Warner Bros. Discovery has decided to shut down CNN+, the ballyhooed streaming service that had been intended to bring CNN into the digital future, just weeks after its splashy debut.
The service is set to cease operations April 30. Andrew Morse, CNN’s chief digital officer and a key architect of the streaming strategy, will also step down.
“While today’s decision is incredibly difficult, it is the right one for the long-term success of CNN,” Chris Licht, incoming president of CNN, wrote in a memo. “It allows us to refocus resources on the core products that drive our singular focus: further enhancing CNN’s journalism and its reputation as a global news leader.”
Lichtalso held an all-hands meeting among CNN+ staffers Thursday.
The shutdown is a stunning and ignominious end to an operation into which CNN had sunk tens of millions of dollars, from an aggressive nationwide marketing campaign to adding hundreds of new employees to hiring big, high-priced media stars, including former “Fox News Sunday” anchor Chris Wallace and former NPR co-host Audie Cornish.
But the service’s fortunes changed abruptly after CNN’s former parent, WarnerMedia — owner of prestige TV powerhouse HBO and storied Warner Bros. film studio — completed its merger with Discovery, home to reality TV hits such as “90 Day Fiance” and home-improvement gurus Chip and Joanna Gaines. Since the merger closed earlier this month, doubts have swirled over the future of CNN+, which was promoted to CNN employees and subscribers as the future of the network.
Executives from Discovery, including CEO David Zaslav, are beginning to impose their designs on the newly formed company, which is called Warner Bros. Discovery, putting in place a new management team and sketching out the contours of a new streaming strategy.
WarnerMedia CEO Jason Kilar and Ann Sarnoff, the top executive of the WarnerMedia Studios, have both announced their departures from the company.
CNN had planned to spend more than $1 billion on CNN+ over four years, according to people familiar with the matter, budgeting for 500 additional employees, including producers, engineers and programmers, and renting out an additional floor of its offices in midtown Manhattan to accommodate them.
But the newly formed company has its own corporate priorities that could conflict with the big spending of CNN+. As part of its deal with former WarnerMedia owner AT&T, Discovery executives agreed to assume $55 billion in debt, which executives are now under pressure to repay. The company also said it would find $3 billion in savings between the two companies, which could result in belt tightening at some divisions.
In February, as CNN was preparing to release the streaming service, the network was torn by the departure of Jeff Zucker, its long-serving president who resigned after failing to disclose a relationship with the network’s marketing chief.

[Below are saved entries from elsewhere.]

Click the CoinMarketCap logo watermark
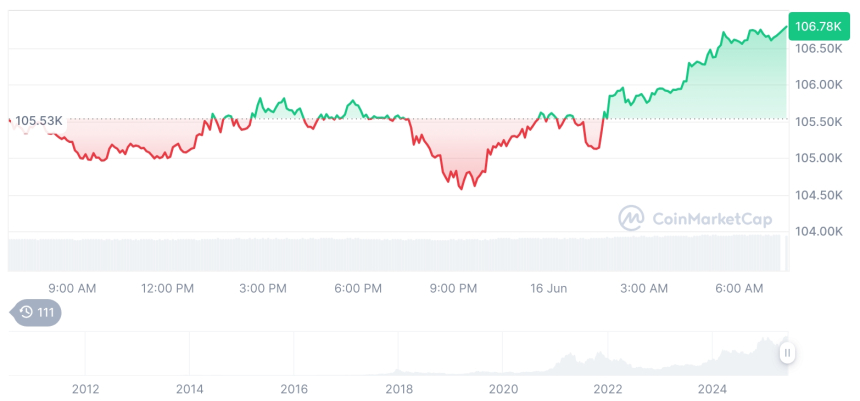click(x=631, y=217)
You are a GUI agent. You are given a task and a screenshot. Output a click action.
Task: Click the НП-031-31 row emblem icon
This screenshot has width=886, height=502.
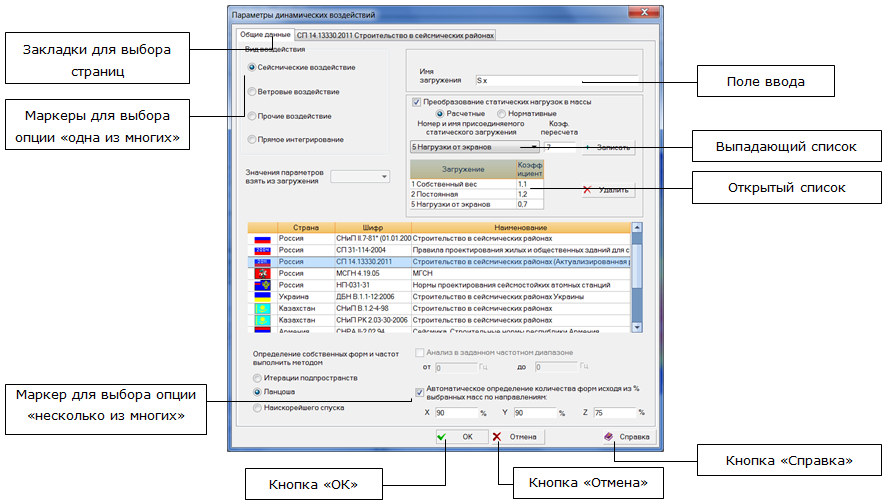click(x=262, y=284)
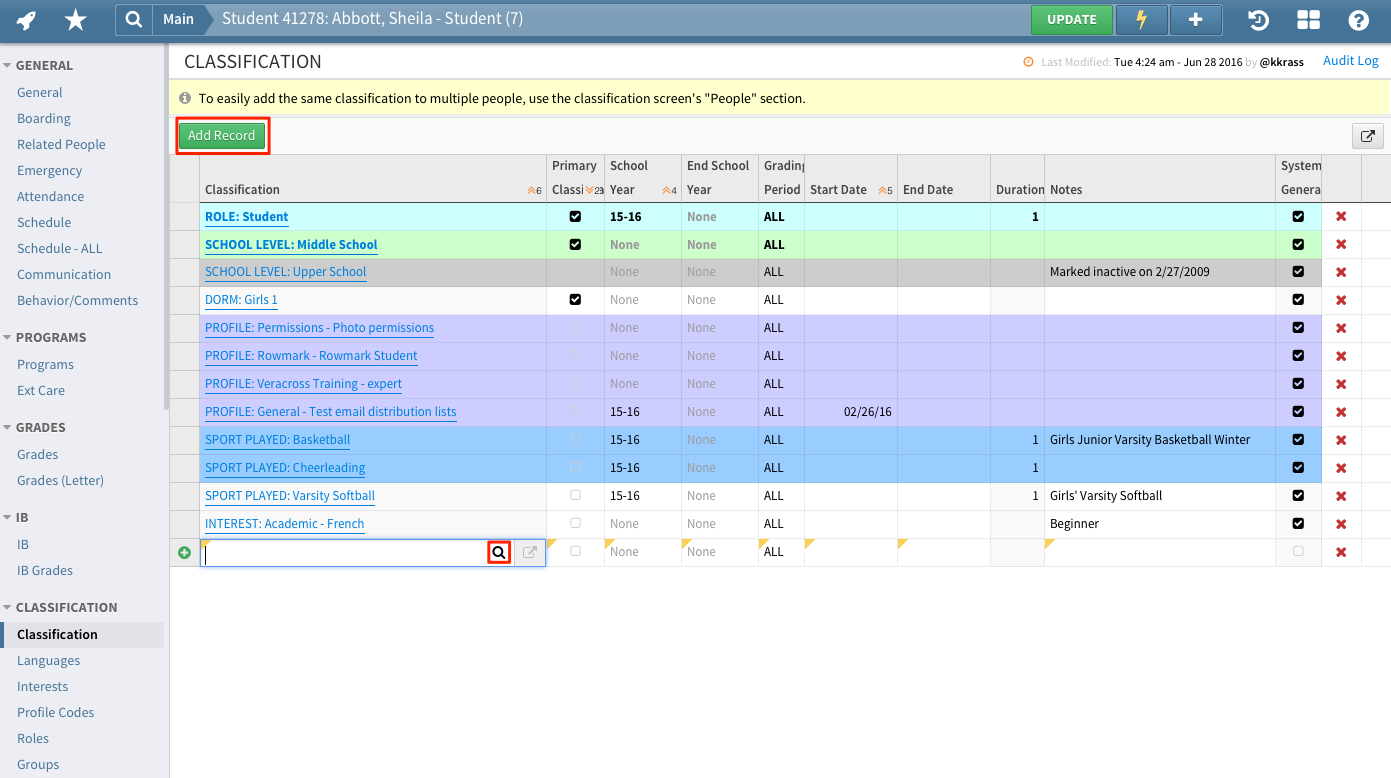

Zucker was a champion of CNN+, and his exit meant loss of the most prominent proponent of the service at the network.
Still, the network forged ahead. In February, addressing a group of anchors and executives stunned by Zucker’s departure, Kilar said the streaming service was integral to the future of CNN. And in March, as the merger with Discovery loomed, CNN held a launch party for the new service at Peak, a sleek restaurant and bar at 30 Hudson Yards not far from the network’s New York offices. At the party, CNN announced that Ted Turner, the voluble founder of CNN, was the service’s first subscriber.